Traceability#

Configuration#

An Autosubmit experiment starts with its creation using a version of Autosubmit to issue the command autosubmit expid. The generated experiments contain minimal YAML configuration to bootstrap the experiment.

For an Autosubmit experiment of type Git, the rest of the experiment configuration is located at a location like <EXPID>/proj/git_project/ (the proj part is constant, but the git_project is configurable) and imported by Autosubmit. The <EXPID>/proj/git_project/ subdirectory contains a clone of a Git repository (i.e. there is a proj/git_project/.git).

Note

Autosubmit combines multiple YAML files and generates a merged YAML file at <EXPID>/conf/metadata/experiment_data.yml. This file can be used to analyse the final configuration used for the run and compare with the information from trace files.

The cloned repository may contain YAML configuration files in a location such as <EXPID>/proj/git_project/conf, for example, with settings for models and applications, Autosubmit jobs, as well as the template scripts (e.g. under <EXPID>/proj/git_project/templates, or anywhere the user may choose).

These configuration files, template scripts, and the Git information from <EXPID>/proj/git_project/ (and any Git submodules), are one part of the traces used for provenance and reproducibility of the Autosubmit experiments. The rest of the traces and the data produced by running the experiment workflow jobs are explained in the following sections.

Logs#

Most of the Autosubmit commands that take an expid argument (autosubmit create, autosubmit setstatus, autosubmit run, etc.) write to log files persisted in the computer where the command is issued, along with the rest of the workflow configuration and other traces. The only exception being autosubmit delete <EXPID>, which will write to the global log path, as it deletes the experiment folder, along with its ASLOGS folder.

By default, these command logs are saved under <EXPID>/tmp/ASLOGS, contain in their names the timestamp of the command, and always come in pairs of “.log” and “_err.log” files (one for the command standard output, and one for the error output).

If the user issuing the command is not the owner of the experiment, then Autosubmit will try to write the log file in the ASLOGS folder first, and should that fail, it will try to write to the tmp folder or to the global log path, depending on the file system permissions for the user.

Note

Autosubmit keeps 10 logs of each command, i.e. up to 10 logs of autosubmit create, 10 logs of autosubmit run, etc., and then removes older log files when new ones are created.

For Autosubmit commands that do not contain an expid argument (e.g. autosubmit expid, autosubmit testcase, autosubmit readme, etc.) will write to the global log path, which can be configured in the .autosubmitrc configuration file.

Note

There are commands that do not produce any log, e.g. autosubmit delete.

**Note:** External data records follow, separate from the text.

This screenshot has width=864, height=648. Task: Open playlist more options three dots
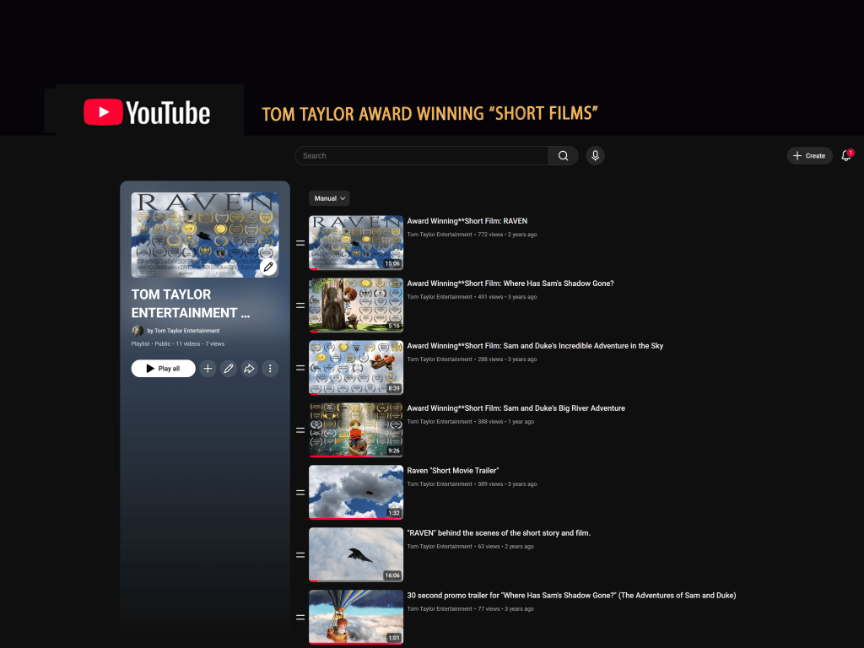(270, 369)
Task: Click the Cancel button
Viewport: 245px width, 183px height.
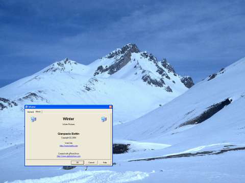Action: [x=91, y=163]
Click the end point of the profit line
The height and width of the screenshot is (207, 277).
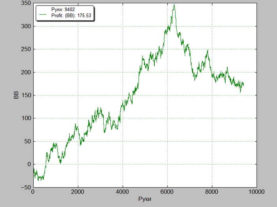click(x=243, y=85)
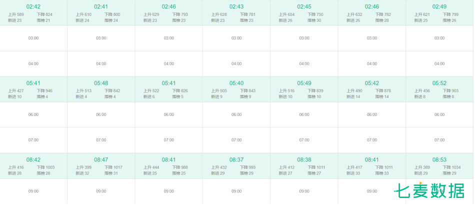This screenshot has height=205, width=475.
Task: Select the 新进 32 new entries label
Action: click(83, 173)
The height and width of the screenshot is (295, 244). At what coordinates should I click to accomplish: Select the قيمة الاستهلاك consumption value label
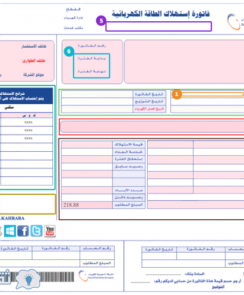point(129,145)
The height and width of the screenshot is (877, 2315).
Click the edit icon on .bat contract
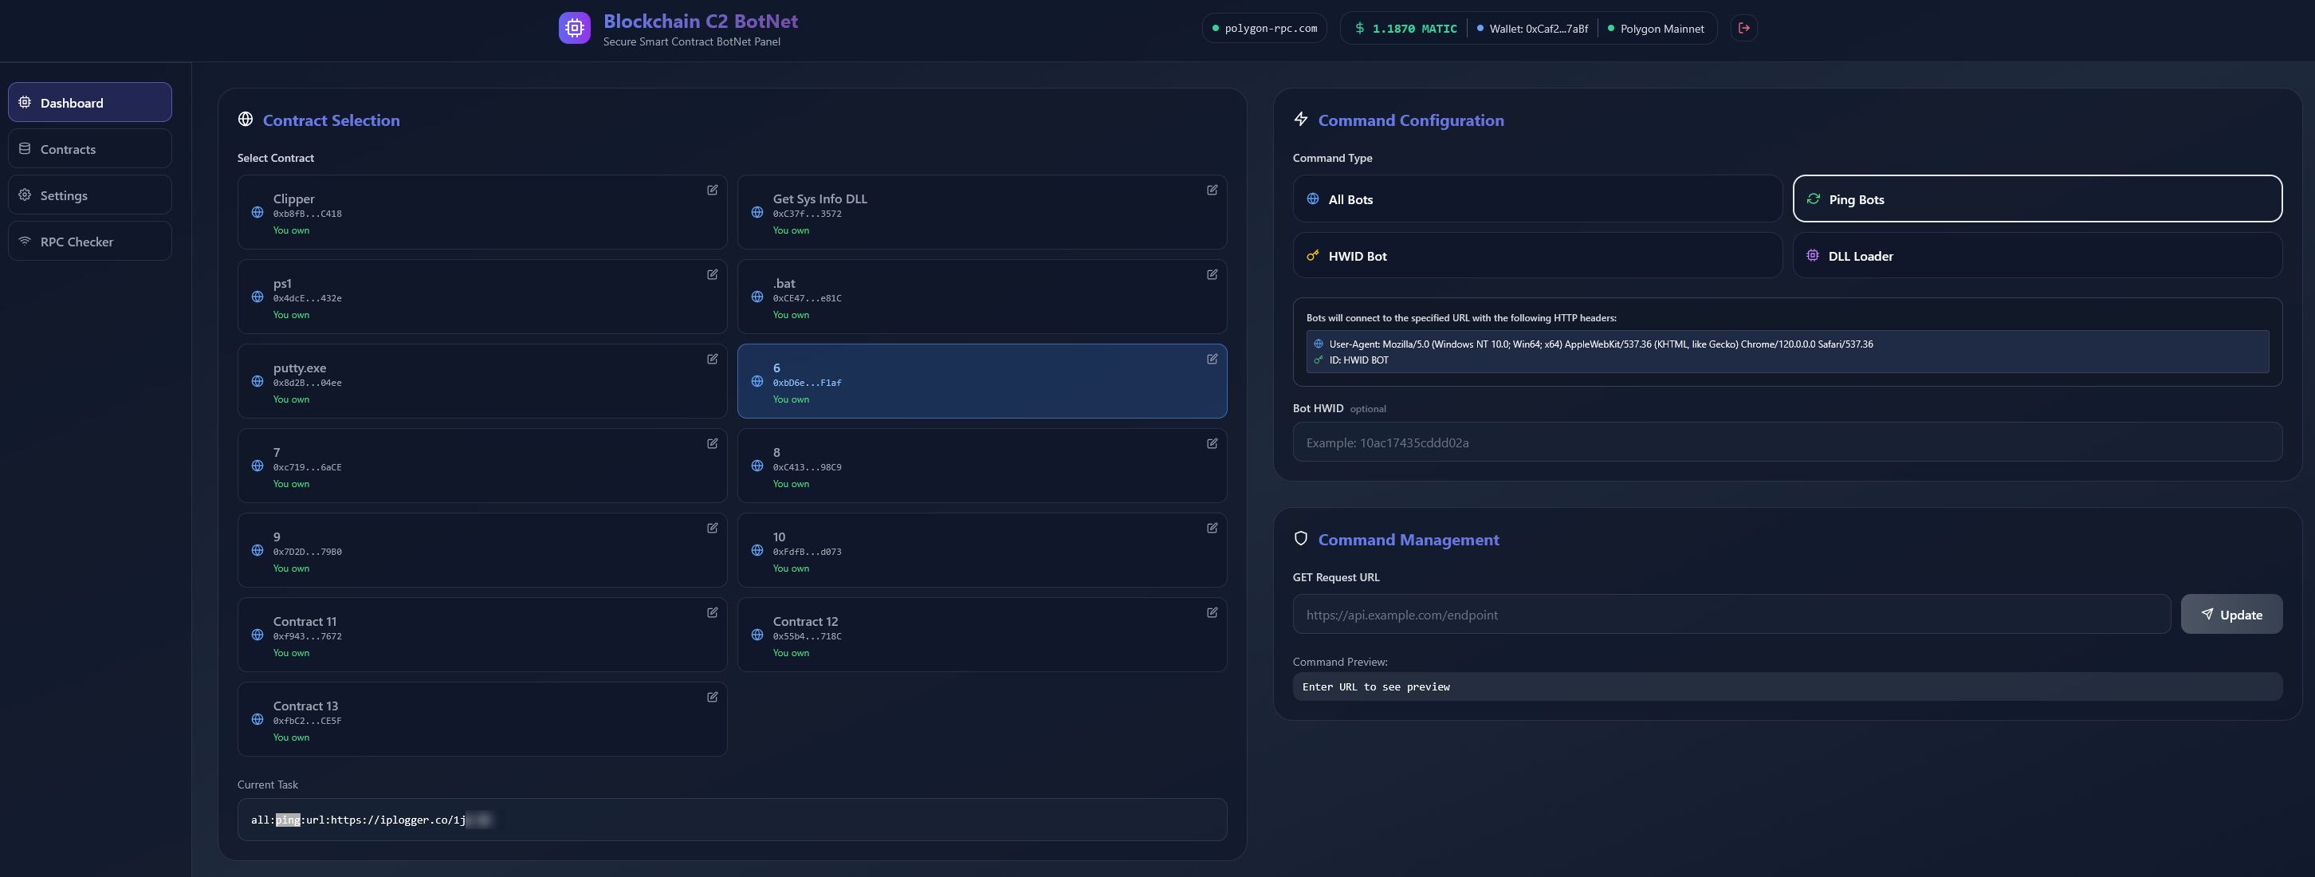click(1211, 274)
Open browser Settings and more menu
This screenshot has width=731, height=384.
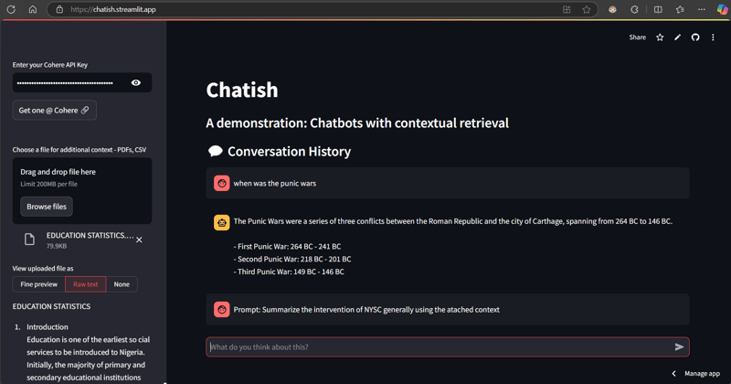pos(702,9)
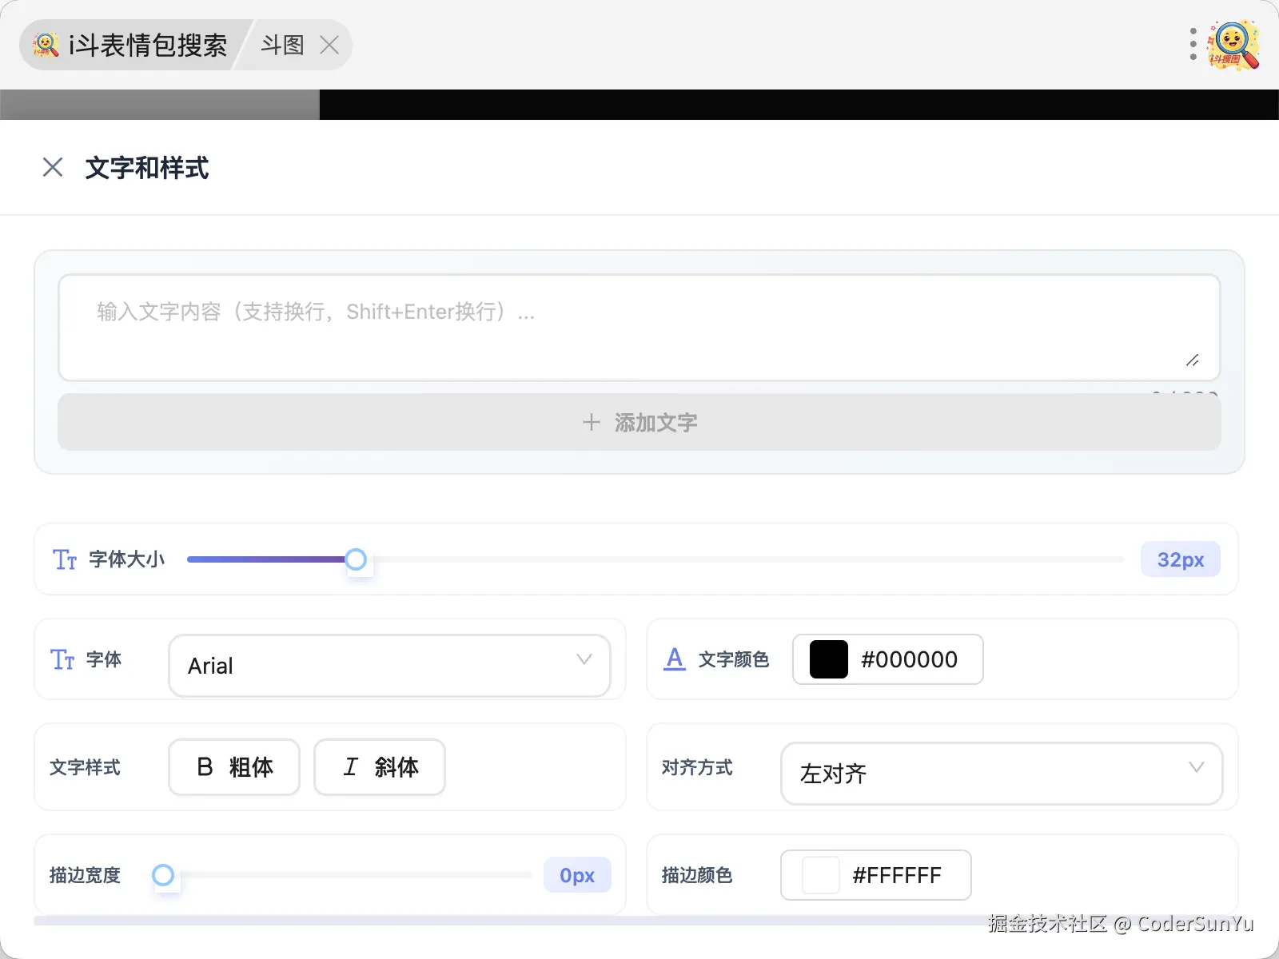The image size is (1279, 959).
Task: Close the 文字和样式 panel
Action: pyautogui.click(x=53, y=167)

The logs of the workflow tasks are retrieved from remote platforms by Autosubmit and written to <EXPID>/tmp/LOG_<EXPID>/. They contain the output and errors, as well as the trace output of the template script after parameter expansion (done via the set -x mode in Bash Shell).

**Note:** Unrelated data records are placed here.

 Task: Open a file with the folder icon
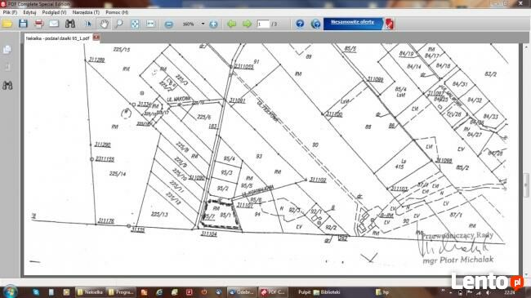7,24
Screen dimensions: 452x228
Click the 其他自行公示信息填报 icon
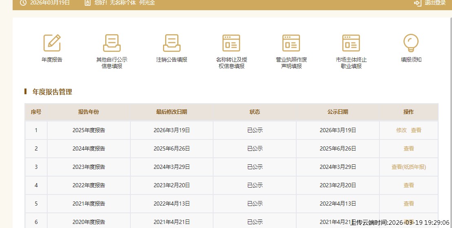click(x=112, y=43)
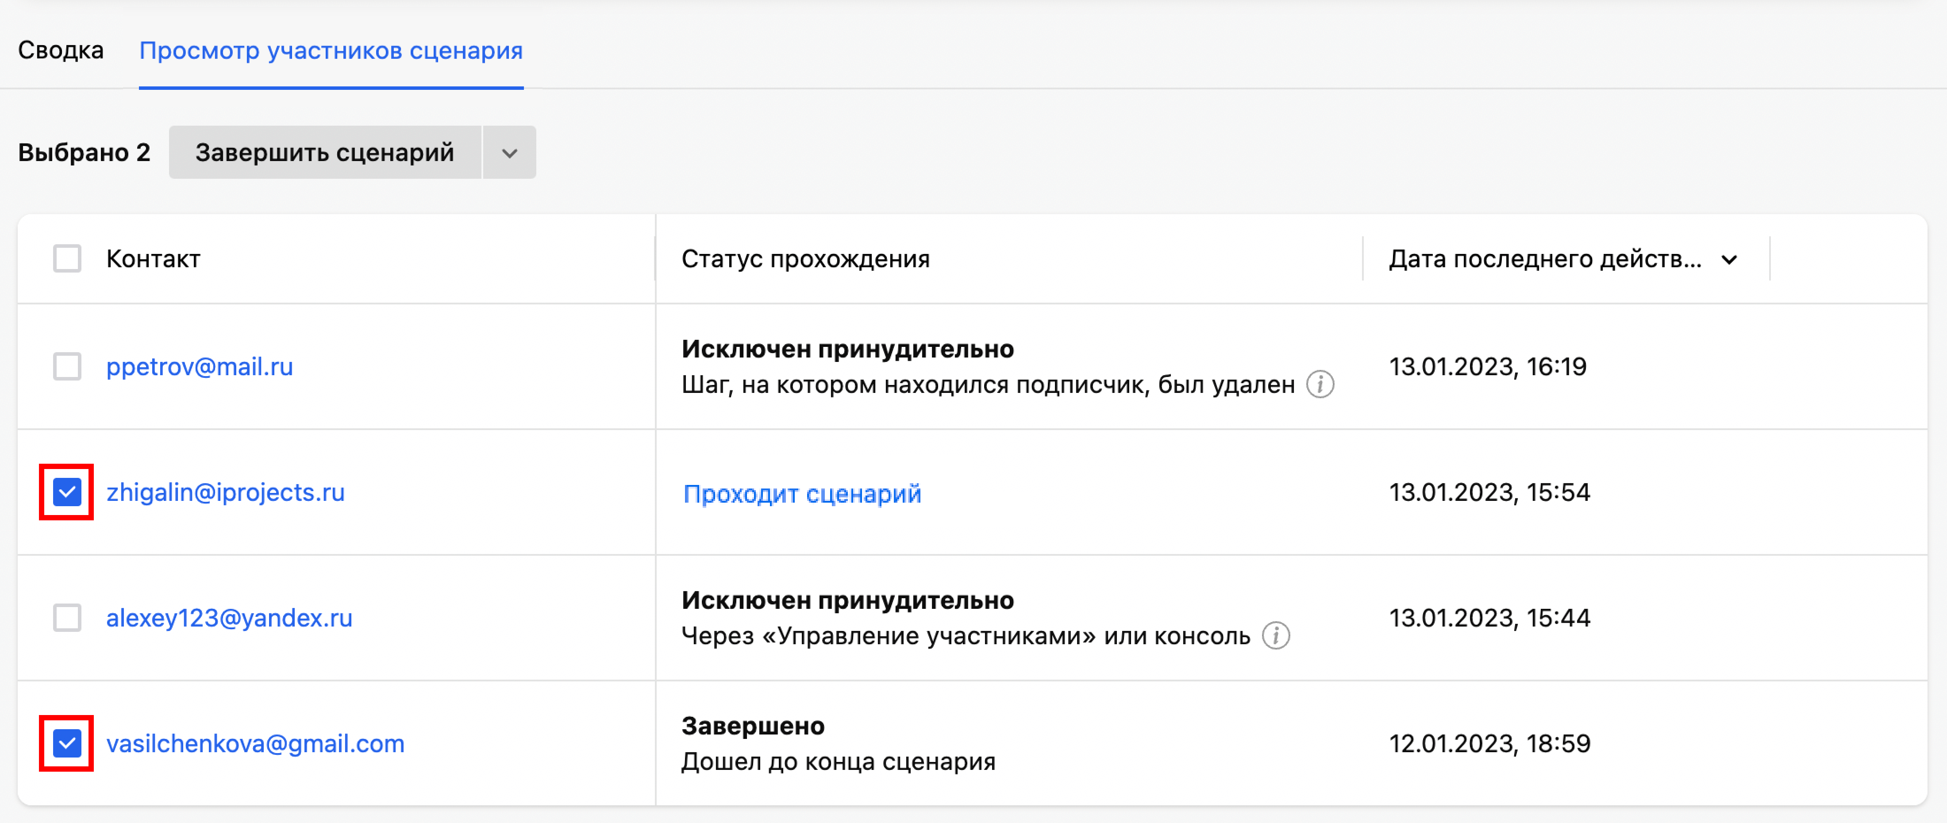Check the checkbox for ppetrov@mail.ru
The height and width of the screenshot is (823, 1947).
pos(67,367)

The parent directory, <EXPID>/tmp, contains other trace files:

  • .cmd files that are the scripts created by Autosubmit from the templates and used to run each task (locally or to a remote platform with Slurm, for example);

  • *_COMPLETED files that confirm a task was marked as completed by the platform;

  • *_STAT files that contain the latest start and end date of the job; and

  • *_TOTAL_STATS that aggregates the information of all *_STAT info for the current and previous jobs.

Data#

The Autosubmit experiment ID acts as an persistent identifier (PID), which can be used to link data produced, traces, and configuration.

For example, it is possible to use the experiment ID in directories or as metadata to data written to remote file systems and databases. This way, one can verify if the experiment produced the expected data, or what experiment produced certain data.

Users must decide on the policy to maintain experiments. Depending on the number of experiments (thousands, millions) and storage limitations (user quota) it may be necessary to remove experiments and any data in the experiment directory.

It is possible to archive Autosubmit experiments, or delete old experiments. Another possibility is to compress logs and traces generated by experiments, keeping the experiments in the Autosubmit experiments directory.

Version control#

If your Autosubmit project uses Git (i.e. you have PROJECT.PROJECT_TYPE=git), then Autosubmit will check out your project code and keep track of the Git information for traceability and provenance.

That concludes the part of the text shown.